Hospitals have an obligation to maximize the level of care each patient gets while lowering the risk of exposure to its staff as much as possible.
“We have completely revamped our hospital into two sections. We have a COVID and a non-COVID area. We refer to them as ‘clean’ and ‘dirty’ area,” Jen said. “It’s not that medical coverage is the problem. We send information of the patient over to the CDC and they determine who gets tested for it. Trust me, there’s a lot of testing that is not being done and doctors and nurses are being fired around the country for speaking out.”
“We were told to reuse our masks, and I had my mask for two weeks…”
Hospitals similar to Jen’s neglect their staff’s safety: “We were told to reuse our masks, and I had my mask for two weeks, which would have never been acceptable in a normal environment. In fact, on the box of the masks, it says each mask should be discarded after each use. If you look at the PPE[personal protective equipment] in China and Italy, it’s nothing compared to what they are getting.”
There are many more downsides to having an under-resourced system.
The likelihood of a person knowing someone affected by the coronavirus increases every day. “About 90 percent of our patients are COVID-19 related,” Jen said.
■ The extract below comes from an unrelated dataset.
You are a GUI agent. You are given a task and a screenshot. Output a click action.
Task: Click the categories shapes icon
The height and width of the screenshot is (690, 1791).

Jen’s statement holds true for a teacher at The Haverford School.
“She[Kimberly] was like a sister to me; we stayed in the same room,” History Department Chair Ms. Hannah Turlish said. Kimberly Wetzel recently turned 50 years old. She lived and died in Brooklyn where she was a member of the LGBTQ community. “When I went to Germantown Academy, she was my host family because I lived in Maine.”

“When it was someone that I was close to, that’s when it just hit me that this isn’t just something that old people die from. The hospital she was taken to was probably one of the hardest hit in the city and by the time she got there she was pretty far along.”
Whether or not Kimberly died waiting for a bed is unknown.
“Of course those with more money, will be able to have access to more resources, but that is not the reality for most Americans,” Jen said.
Coverage on celebrities infected with the virus in one way or another represses local stories.
“She rode with her motorcycle gang of women, door to door, delivering breast milk to mothers who had trouble lactating. It’s very unfortunate that amazing people like her don’t get the appreciation they deserve. We always think of famous people as not as vulnerable, but in some ways how we grieve discriminates,” Ms. Turlish said.
“Both my aunt and my uncle were infected and died on the same day.”
MAria
Families of all ages are irreversibly damaged by the outbreak.
“Both my aunt and my uncle were infected and died on the same day,” a friend of a Haverford student who will be referred to as Maria said.
President Trump’s administration announced that undocumented immigrants will not receive any aid from the government.
“I remember them being very anxious and looking for opportunities to support their family during their self-quarantine,” Maria said. “Unfortunately, they got both of my cousins sick as well. Many of my family members are undocumented and our situation is just getting overlooked.”